Bob was born November. 8,1933 in San Jose but grew up in San Francisco. While his dad worked in Arabia, his mom went back and forth, and Bob stayed with his maternal grandparents, or visited summers in Arabia. When the Saudis failed to build an intended high school in time, Bob supplanted his education by reading of the Britannica Encyclopedia from A to Z.
He was active in leadership in several professional organizations. He was among the founders and a past president of the Society of Forensic Engineers and Scientists (SFES), and past president of National Academy of Forensic Engineers (NAFE), and leadership roles at American Institute of Chemical Engineers (AiCHE), American Academy of Forensic Scientists (AAFS), and others.
He published in the areas of thermodynamics, corrosion, surface chemistry, fire analysis, and understandings of archeological materials. Regarded by his family, friends, and colleagues as a scholar and a good-humored gentleman, he contributed as a professor, as a forensic scientist, and to community service.
Bob met Dru in 1963 by way of their work for the US Navy. Dru, a photojournalist and a graduate of San Jose State, was hired, during the Vietnam War, as a technical editor at the Navy Radiological Defense Laboratory at Hunters Point Naval Shipyard, San Francisco. Bob was her first engineering author client. She has been his editor ever since.
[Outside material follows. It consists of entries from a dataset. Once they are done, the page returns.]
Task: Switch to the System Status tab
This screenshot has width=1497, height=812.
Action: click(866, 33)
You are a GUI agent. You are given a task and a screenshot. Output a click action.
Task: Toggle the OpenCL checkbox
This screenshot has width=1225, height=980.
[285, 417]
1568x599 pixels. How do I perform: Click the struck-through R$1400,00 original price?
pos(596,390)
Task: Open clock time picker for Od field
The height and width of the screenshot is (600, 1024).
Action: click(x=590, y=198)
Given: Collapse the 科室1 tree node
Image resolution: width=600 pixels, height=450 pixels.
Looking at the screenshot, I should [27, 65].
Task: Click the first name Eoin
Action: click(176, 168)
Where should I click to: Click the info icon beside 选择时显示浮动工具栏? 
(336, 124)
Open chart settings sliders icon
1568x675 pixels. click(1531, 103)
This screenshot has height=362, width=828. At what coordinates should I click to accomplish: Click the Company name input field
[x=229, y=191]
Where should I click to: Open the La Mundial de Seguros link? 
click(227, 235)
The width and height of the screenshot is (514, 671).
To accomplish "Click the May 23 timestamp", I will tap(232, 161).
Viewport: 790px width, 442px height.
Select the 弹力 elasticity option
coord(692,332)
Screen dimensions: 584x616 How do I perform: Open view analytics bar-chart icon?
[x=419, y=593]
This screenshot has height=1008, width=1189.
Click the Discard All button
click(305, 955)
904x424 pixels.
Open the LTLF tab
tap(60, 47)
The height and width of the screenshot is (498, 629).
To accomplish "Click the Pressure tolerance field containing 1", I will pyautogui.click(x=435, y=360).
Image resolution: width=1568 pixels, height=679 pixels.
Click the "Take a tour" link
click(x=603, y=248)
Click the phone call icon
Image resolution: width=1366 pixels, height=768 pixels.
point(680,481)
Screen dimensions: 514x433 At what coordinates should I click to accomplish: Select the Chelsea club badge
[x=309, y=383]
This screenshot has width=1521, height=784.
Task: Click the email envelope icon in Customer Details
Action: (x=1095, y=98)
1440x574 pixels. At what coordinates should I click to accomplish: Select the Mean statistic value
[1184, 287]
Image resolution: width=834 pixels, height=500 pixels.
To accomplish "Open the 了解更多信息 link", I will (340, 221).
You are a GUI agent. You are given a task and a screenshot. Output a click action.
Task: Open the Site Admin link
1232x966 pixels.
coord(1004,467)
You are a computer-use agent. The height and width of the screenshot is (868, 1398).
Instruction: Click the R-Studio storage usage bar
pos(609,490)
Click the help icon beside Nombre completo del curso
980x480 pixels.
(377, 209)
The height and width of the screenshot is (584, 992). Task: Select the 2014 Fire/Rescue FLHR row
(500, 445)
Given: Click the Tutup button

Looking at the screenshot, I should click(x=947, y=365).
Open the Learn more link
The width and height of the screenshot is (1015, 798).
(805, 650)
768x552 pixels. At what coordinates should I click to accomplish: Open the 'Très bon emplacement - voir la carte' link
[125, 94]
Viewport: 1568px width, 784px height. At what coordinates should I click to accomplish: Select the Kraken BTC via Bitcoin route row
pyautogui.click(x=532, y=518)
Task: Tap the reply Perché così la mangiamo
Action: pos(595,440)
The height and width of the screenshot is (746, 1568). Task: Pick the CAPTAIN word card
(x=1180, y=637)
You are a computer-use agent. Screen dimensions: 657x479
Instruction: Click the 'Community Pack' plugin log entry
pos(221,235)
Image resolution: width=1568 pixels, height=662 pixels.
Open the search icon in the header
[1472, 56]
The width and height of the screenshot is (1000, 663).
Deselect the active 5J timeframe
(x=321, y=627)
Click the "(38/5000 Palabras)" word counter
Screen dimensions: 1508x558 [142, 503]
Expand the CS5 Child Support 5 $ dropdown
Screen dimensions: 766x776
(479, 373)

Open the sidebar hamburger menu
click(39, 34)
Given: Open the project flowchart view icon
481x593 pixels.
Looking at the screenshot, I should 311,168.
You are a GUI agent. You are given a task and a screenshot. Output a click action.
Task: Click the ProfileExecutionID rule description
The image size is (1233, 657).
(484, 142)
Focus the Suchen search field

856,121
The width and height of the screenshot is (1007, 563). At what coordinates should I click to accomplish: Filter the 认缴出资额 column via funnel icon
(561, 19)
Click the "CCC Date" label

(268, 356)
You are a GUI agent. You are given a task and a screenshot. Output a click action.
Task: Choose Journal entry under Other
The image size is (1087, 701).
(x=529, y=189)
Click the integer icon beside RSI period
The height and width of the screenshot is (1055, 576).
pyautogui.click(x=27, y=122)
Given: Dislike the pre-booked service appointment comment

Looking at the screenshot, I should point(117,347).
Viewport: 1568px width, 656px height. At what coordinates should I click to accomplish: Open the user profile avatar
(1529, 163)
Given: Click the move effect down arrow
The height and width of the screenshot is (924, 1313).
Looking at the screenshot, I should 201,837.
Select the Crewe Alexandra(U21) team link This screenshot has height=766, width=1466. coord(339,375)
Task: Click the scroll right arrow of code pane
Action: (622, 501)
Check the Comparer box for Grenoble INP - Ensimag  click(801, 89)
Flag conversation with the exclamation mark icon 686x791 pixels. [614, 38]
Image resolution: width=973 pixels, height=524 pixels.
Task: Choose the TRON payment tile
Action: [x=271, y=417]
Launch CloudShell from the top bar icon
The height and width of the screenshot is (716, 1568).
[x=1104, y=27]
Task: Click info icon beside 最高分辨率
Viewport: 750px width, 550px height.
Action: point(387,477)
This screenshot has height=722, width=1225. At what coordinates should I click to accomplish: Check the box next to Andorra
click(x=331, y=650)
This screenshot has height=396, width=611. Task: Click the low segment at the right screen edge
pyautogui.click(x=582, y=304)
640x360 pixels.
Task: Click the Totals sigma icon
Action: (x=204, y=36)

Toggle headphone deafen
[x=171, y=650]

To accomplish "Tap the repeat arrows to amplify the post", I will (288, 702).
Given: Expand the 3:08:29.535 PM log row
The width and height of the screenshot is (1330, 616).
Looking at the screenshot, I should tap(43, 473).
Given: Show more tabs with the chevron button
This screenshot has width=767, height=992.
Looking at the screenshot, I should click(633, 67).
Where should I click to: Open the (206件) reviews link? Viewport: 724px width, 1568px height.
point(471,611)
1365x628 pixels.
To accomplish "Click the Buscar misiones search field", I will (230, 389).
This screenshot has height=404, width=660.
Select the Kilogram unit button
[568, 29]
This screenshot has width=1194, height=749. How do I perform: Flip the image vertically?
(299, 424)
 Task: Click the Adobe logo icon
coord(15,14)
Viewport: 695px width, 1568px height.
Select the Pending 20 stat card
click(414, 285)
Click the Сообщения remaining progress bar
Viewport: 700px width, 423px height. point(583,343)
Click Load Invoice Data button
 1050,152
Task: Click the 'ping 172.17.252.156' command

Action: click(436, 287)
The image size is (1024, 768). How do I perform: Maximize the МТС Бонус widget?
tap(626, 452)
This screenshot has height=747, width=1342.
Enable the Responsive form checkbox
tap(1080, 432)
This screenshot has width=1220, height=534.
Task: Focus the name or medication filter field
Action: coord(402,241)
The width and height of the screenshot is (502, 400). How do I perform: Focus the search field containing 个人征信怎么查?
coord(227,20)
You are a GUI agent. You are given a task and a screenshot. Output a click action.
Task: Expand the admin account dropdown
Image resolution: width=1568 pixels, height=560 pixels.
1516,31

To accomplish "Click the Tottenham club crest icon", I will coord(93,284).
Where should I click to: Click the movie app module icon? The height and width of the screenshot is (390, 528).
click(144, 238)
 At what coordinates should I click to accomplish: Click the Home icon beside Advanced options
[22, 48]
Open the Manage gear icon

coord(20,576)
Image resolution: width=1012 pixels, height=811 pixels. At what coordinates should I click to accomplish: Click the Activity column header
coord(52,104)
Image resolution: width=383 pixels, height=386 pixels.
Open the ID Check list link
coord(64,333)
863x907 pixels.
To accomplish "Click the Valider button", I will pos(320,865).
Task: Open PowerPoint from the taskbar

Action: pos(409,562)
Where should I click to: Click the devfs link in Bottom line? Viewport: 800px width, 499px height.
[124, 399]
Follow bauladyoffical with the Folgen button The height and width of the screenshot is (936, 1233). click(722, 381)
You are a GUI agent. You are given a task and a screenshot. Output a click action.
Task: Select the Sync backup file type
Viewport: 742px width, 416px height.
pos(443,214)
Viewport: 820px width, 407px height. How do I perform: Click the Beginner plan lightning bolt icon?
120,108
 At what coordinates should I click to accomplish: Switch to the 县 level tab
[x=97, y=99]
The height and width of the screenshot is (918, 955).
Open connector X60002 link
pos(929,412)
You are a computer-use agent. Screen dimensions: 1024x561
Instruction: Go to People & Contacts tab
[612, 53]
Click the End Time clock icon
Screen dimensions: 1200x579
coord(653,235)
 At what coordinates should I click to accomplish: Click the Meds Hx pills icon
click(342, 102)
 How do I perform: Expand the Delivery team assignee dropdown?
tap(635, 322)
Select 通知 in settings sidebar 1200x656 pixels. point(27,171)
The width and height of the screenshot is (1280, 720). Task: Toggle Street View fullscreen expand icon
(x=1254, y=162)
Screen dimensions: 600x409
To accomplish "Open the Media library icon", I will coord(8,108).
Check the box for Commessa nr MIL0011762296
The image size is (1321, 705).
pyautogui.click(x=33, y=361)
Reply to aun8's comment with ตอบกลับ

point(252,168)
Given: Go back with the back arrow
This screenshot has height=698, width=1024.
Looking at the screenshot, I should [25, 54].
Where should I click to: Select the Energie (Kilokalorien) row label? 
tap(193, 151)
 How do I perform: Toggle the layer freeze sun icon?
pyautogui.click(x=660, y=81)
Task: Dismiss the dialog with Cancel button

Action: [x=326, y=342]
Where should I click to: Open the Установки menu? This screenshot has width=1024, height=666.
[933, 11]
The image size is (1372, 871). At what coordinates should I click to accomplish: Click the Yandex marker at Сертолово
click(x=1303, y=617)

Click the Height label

They were married in 1965 and later that year traveled to Dhahran, Saudi Arabia, to visit Bob’s parents so Dru could see the country, which at that time was closed to general visitors. Bob worked summers in the ARAMCO lab in Dhahran when visiting his parents.
Bob liked short, succinct action meetings. He was good-naturedly regarded by the town’s ECC as the “closer” to its monthly meetings. At the appropriate moment in the agenda, he would say resolutely: “I move we adjourn.”